Page extract →
· · · · · · ·
Opinion for the Court filed by Circuit Judge GARLAND.
Petitioners challenge a decision by the Nuclear Regulatory Commission to grant a license permitting the construction and operation of a spent nuclear fuel storage facility in Utah, on land belonging to the Skull Valley Band of Goshute Indians. After the Commission approved the license, the Interior Department’s Bureau of Land Management and Bureau of Indian Affairs denied applications for rights-of-way and a lease, respectively. Because it is speculative whether the project will ever be able to proceed, we find the petitioners’ challenge unripe and direct that the case be held in abeyance. 1
I
In 1997, Private Fuel Storage, L.L.C. (PFS), a consortium of eight nuclear utilities, applied to the Nuclear Regulatory Commission (NRC) for a license to build and operate an Independent Spent Fuel Storage Installation (ISFSI). The proposed ISFSI would store spent nuclear fuel in steel and concrete casks on land in Utah belonging to the Skull Valley Band of Goshute Indians. The facility would be built on an 820-acre site, about 3.5 miles from the Band’s village, pursuant to a lease between the Band and PFS. While most ISFSIs are located at the reactors where the spent nuclear fuel is generated, PFS’s proposed ISFSI would be the first large, away from point-of-generation repository to be licensed by the NRC.
In addition to applying to the NRC for a license, PFS sought two other regulatory approvals. First, it applied to the Bureau of Indian Affairs (BIA) for approval of the Skull Valley Band’s lease of the 820-acre site to PFS. Second, it applied to the Bureau of Land Management (BLM) for a right-of-way to transport the spent nuclear fuel from the main Union Pacific rail line to the ISFSI. PFS proposed two right-of-way options. Its preferred option was to *423 build a new, 32-mile rail spur from the main line that would run along the base of the Cedar Mountains to the ISFSI. PFS’s alternative option was to build an intermo-dal transfer facility, at which spent nuclear fuel would be transferred from railcars to heavy-haul vehicles and then transported to the ISFSI via Skull Valley Road, a two-lane public road.
On September 9, 2005, following a lengthy administrative proceeding in which the petitioners participated, the NRC issued a memorandum and order authorizing its staff to issue a license to PFS to build and operate the ISFSI. On February 21, 2006, after denying Utah’s motion to reopen the record, NRC granted the license. The license, which is specific to the site designated in the proposed lease, permits PFS to store up to 40,000 metric tons of spent nuclear fuel at the facility. Its term is twenty years, with an option to renew for another twenty.
Petitioner Ohngo Gaudadeh Devia (OGD)—an association consisting primarily of members of the Skull Valley Band opposed to construction of a nuclear waste facility on the reservation—timely petitioned for review of the NRC’s decision in this court. So, too, did the State of Utah. PFS and the Skull Valley Band intervened on the side of the NRC.
Subsequent to the filing of the petitions for review, the BLM and the BIA denied the applications that PFS had filed with each agency. The BLM disapproved both of PFS’s requested rights-of-way: the preferred rail route, and the alternative inter-modal transfer facility route. The Bureau rejected the rail line request on the ground that the National Defense Authorization Act for Fiscal Year 2006, Pub.L. No. 109-163, 119 Stat. 3136 (2006), which had been signed into law after publication of the project’s final environmental impact statement, “clearly required” denial. BLM, Record of Decision at 10 (Sept. 7, 2006). Section 384 of the Act designated certain lands, including those described in PFS’s right-of-way application, as wilderness and added them to the National Wilderness Preservation System.
· · · · · · ·
Data →
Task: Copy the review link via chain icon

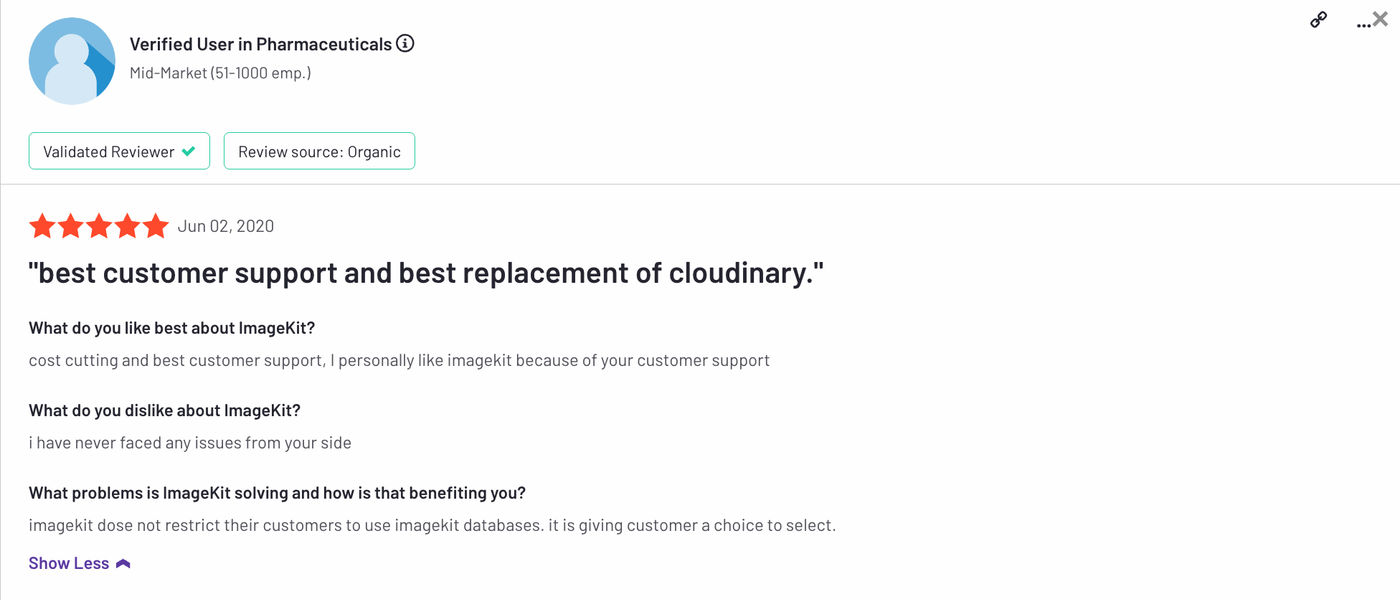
· · · · · · ·
Check your understanding →
1 > For each statement below, say whether it agrees with the court opinion, answering yes or no and quoting the deciding words: (a) The proposed storage facility would occupy an 820-acre site. (b) The license permits storage of up to 20,000 metric tons of spent nuclear fuel. (c) The license has a term of twenty years with an option to renew for another twenty.
2 > According to the court opinion, on what date did the NRC grant the license to PFS?
3 > Reproduce the passage of the court opinion starting at "On September 9, 2005, following" and ending at "for another twenty.".

Task results →
1 >
(a) Yes: "The facility would be built on an 820-acre site"
(b) No: "permits PFS to store up to 40,000 metric tons of spent nuclear fuel at the facility"
(c) Yes: "Its term is twenty years, with an option to renew for another twenty."

2 > February 21, 2006.

3 >
On September 9, 2005, following a lengthy administrative proceeding in which the petitioners participated, the NRC issued a memorandum and order authorizing its staff to issue a license to PFS to build and operate the ISFSI. On February 21, 2006, after denying Utah’s motion to reopen the record, NRC granted the license. The license, which is specific to the site designated in the proposed lease, permits PFS to store up to 40,000 metric tons of spent nuclear fuel at the facility. Its term is twenty years, with an option to renew for another twenty.